This video is a thought provoking ZOOM discussion between Beth Medved Waller, Judith James and Ira Chaleff (co-chairs) as well as Sarah Downs, a Reaching Out Now Volunteer and Shenandoah University student. During the conversation, a powerful theory that “pain that is not transformed is transferred” and “hurt people hurt people” is presented as well as the concepts of forgiveness, inclusion, respect, honesty, transparency, compassion, reconciliation and using non-violence to bridge the divide through love and peace.

According to the CTTT Facebook page, “Our goal is to provide leadership, resources, and a supportive environment for all who wish to acknowledge and heal wound from racism that is rooted in the United States’ history of slavery and, unfortunately, is ongoing.

The essential element that is needed for us to do the work of healing is to have blacks, whites, and others well represented. Toward that end, PLEASE REACH OUT TO FAMILY MEMBERS, FRIENDS, NEIGHBORS, FELLOW PARISHIONERS, STUDENTS AND CO-WORKERS – BLACK AND WHITE – AND EXTEND AN INVITATION TO THIS WORK. THE MORE DIVERSE OUR GROUP, THE RICHER WILL BE THE CONVERSATION” Learn more at comingtothetable.org/front-royal, and contact them at ctttfrontroyal@gmail.com or on Facebook to receive the ZOOM link and/or to sign up for their mailing list.

WHAT TO EXPECT DURING MEETINGS–During the gatherings (in person or ZOOM), attendees do not need to speak but are encouraged to share, make connections, discuss history, brainstorm about paths to healing, express and challenge hard truths in a safe space without shame, listen thoughtfully and take action they feel called to take. As volunteer Sarah Downs shares, people don’t have to feel obligated to speak–healing is fostered when people who are hurt are heard.


WHAT MATTERS INITIATIVE

Are you or your group in need of a free video that could be created to help market your cause or event? Beth’s WHAT MATTERS Warren videos post on Facebook and YouTube.

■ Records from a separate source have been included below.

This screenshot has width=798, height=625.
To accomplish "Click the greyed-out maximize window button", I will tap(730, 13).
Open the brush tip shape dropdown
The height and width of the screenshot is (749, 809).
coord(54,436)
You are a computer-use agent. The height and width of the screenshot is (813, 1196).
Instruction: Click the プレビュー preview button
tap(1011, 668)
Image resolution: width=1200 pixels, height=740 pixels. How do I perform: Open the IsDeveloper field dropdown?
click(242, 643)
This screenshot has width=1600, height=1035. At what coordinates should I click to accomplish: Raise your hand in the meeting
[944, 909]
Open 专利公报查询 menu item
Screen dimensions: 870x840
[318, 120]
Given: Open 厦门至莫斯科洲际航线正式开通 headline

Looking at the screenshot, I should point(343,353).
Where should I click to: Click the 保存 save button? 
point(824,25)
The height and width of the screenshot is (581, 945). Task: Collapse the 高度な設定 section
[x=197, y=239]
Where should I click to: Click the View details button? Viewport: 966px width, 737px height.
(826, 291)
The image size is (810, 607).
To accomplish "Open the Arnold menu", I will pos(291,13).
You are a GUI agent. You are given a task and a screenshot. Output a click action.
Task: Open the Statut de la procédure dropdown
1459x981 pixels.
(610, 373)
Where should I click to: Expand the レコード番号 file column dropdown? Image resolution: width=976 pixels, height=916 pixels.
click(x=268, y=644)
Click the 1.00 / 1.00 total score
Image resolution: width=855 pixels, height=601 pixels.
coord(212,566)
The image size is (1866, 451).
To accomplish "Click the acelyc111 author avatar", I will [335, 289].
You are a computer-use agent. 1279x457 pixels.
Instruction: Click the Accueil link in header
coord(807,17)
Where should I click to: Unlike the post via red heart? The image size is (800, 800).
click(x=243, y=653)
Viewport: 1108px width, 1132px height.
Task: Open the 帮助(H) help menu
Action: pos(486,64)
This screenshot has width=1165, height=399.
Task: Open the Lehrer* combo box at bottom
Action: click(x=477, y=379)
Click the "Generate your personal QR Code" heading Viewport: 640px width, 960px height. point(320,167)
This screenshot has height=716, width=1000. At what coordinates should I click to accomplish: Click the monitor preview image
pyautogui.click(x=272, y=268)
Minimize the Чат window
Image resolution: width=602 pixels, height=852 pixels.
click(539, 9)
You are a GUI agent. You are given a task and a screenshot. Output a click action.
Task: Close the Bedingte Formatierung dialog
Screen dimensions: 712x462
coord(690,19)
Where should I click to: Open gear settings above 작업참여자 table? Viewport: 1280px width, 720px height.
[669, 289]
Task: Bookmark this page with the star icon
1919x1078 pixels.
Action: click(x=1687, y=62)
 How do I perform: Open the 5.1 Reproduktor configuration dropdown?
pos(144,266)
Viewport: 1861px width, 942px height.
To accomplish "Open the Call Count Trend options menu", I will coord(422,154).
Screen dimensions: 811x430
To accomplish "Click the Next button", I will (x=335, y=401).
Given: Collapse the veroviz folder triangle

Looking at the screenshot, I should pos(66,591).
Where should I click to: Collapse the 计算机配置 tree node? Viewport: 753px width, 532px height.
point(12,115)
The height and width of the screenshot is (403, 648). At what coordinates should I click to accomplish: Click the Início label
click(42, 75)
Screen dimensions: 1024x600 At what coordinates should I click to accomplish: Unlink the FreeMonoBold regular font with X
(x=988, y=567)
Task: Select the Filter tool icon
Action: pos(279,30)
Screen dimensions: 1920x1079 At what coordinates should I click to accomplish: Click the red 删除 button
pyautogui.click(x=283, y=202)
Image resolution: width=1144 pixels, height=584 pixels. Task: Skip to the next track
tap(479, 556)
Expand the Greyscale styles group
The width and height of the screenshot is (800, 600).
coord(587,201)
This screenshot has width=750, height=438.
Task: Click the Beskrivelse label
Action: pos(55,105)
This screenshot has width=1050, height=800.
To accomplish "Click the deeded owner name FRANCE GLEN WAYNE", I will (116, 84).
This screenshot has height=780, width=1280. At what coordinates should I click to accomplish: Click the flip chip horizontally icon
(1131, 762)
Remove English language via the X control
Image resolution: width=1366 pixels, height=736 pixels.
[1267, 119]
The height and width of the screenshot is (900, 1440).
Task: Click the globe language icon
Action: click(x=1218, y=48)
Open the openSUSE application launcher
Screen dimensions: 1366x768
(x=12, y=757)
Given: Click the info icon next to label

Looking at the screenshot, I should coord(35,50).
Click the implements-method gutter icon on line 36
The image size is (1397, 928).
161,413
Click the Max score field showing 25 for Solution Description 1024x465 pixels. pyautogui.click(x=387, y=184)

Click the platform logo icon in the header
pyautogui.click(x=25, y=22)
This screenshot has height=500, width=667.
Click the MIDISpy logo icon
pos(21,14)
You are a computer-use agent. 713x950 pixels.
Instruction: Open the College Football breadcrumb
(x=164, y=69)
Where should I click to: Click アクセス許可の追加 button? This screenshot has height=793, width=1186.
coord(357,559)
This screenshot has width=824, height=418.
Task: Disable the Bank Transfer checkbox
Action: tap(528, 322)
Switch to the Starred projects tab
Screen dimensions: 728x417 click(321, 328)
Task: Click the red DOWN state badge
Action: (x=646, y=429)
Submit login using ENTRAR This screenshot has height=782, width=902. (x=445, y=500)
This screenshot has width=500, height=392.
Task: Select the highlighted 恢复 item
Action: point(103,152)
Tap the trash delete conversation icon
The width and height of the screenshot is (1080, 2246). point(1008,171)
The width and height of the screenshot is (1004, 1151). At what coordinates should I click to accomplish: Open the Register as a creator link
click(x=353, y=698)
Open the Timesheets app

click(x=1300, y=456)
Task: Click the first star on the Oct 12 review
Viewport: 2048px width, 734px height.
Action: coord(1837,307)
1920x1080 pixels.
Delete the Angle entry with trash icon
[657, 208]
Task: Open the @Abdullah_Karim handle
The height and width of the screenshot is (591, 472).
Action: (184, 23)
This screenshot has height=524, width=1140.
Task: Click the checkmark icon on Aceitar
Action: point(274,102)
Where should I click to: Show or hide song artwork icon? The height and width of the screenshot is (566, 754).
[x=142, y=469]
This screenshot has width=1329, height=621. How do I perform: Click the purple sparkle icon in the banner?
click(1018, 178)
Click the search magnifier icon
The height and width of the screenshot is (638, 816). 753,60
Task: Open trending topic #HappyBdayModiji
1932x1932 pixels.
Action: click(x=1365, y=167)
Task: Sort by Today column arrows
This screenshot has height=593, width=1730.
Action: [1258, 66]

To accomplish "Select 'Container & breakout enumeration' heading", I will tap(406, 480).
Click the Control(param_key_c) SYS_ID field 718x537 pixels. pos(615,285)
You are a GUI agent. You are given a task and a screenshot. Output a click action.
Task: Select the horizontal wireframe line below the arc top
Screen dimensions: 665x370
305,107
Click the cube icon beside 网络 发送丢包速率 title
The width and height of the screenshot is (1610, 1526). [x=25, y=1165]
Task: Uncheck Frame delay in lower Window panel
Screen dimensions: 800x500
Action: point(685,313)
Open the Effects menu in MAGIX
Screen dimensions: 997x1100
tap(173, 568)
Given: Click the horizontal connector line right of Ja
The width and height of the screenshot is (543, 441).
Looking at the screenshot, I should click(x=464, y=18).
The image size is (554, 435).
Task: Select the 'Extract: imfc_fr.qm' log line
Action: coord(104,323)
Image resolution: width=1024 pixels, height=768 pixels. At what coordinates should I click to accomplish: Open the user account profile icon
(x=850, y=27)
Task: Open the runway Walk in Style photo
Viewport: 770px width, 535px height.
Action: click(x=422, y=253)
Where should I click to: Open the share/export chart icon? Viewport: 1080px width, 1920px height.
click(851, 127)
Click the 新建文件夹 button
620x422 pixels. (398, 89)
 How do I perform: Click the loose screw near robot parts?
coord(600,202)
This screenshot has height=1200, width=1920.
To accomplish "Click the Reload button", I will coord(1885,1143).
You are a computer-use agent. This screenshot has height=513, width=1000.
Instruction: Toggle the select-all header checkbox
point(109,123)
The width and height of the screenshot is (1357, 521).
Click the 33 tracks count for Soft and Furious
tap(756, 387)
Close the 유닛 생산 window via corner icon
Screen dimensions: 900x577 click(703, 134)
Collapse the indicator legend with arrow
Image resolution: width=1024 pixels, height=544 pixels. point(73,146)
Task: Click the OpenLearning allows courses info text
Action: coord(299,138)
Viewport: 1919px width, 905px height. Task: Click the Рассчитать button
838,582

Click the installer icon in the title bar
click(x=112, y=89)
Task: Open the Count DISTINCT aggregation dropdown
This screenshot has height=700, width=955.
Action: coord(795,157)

Learn more Beth’s nonprofit, WHAT MATTERS, a 501 (c) (3), at www.whatmattersw2.com – check out the “Community” section to request a TOWN TIP or WHAT MATTERS WARREN BETHvid or contact her at 540-671-6145 or beth@whatmattersw2.com.


About WHAT MATTERS:

WHAT MATTERS is a 501(c)(3) that focuses on local and global outreach to help spread the word, support and raise funds for causes that matter (primarily through Facebook). WHAT MATTERS has ZERO overhead as 100% of the expenses are funded by Beth’s real estate business thanks to her clients and supporters. Every cent raised goes to the cause she’s promoting and most are matched by Beth. If you’d like to get involved or travel to Africa with her on a future trip to work with the children of Light up Life Foundations, please visit www.whatmattersw2.com.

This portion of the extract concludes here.